Forging - forging billet heating

An important process before hot forging. When the metal is heated to a certain temperature, the plasticity increases and the denaturation resistance decreases. Is the high temperature strength change curve of carbon steel containing 0.45% carbon and alloy steel containing nickel, chromium and tungsten. According to the curve, the strength of metal decreases with the increase of temperature.

Heating temperature Forging billets are generally heated to the allowable initial forging temperature of the metal. In order to ensure uniform temperature inside and outside, the surface of forging billet should be kept warm for a certain time after heating to the required temperature. The holding time is related to the thermal conductivity of the metal, the section size of the forging billet and the state of placement in the furnace. The heating speed of cold billet should not be too high to prevent excessive temperature difference between the surface and the heart and large thermal stress in the heart. The heat stress in the heart is easy to cause cracks. The commonly used thermometer table has the thermocouple measuring furnace temperature, measuring the metal surface temperature of the optical pyrometer.

Heating method In ancient times, forging blanks were heated directly by open flame. Modern forging billet heating uses a variety of coal, oil, gas and electric type of industrial furnace, including intermittent chamber furnace, trolley furnace, resistance furnace, induction furnace and continuous furnace. Induction furnace has the advantages of fast heating speed, uniform temperature, small footprint and easy automatic control, and has been widely used in the production line of medium and small die forging parts.
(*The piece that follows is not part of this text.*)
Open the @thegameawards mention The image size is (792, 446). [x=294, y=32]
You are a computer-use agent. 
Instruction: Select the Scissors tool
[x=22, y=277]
Forging billet heating consumes a lot of energy, so it is necessary to improve the thermal efficiency of industrial furnace and improve the management and operation of heating.

At high temperature, the iron in the steel and the oxidation of the furnace gas, forming FeO, Fe3O4, Fe2O3 oxide, known as the oxide skin. The production of oxide skin will increase the metal consumption. General intermittent flame heating furnace oxidation burn rate is 2 ~ 3%, induction heating less than 0.5%. In addition, the oxide skin will aggravate the wear of the die, reduce the accuracy of the forging and lead to the rough surface, thereby increasing the machining allowance for mechanical processing and increasing the material consumption. The oxide skin also hinders the heat conduction, prolongs the heating time, affects the bottom life of the furnace and the mechanized operation of the industrial furnace. In addition to producing oxide skin, oxidation can also reduce the carbon content of the steel surface, form a decarbonized layer, and reduce the hardness and strength of the forgings surface. The production of oxide skin is more unfavorable to precision forging. In order to avoid or reduce the problems and losses caused by oxidation, many studies have been made on the heating of forging billet without oxidation since the 20th century, and the research results have been used in industrial production.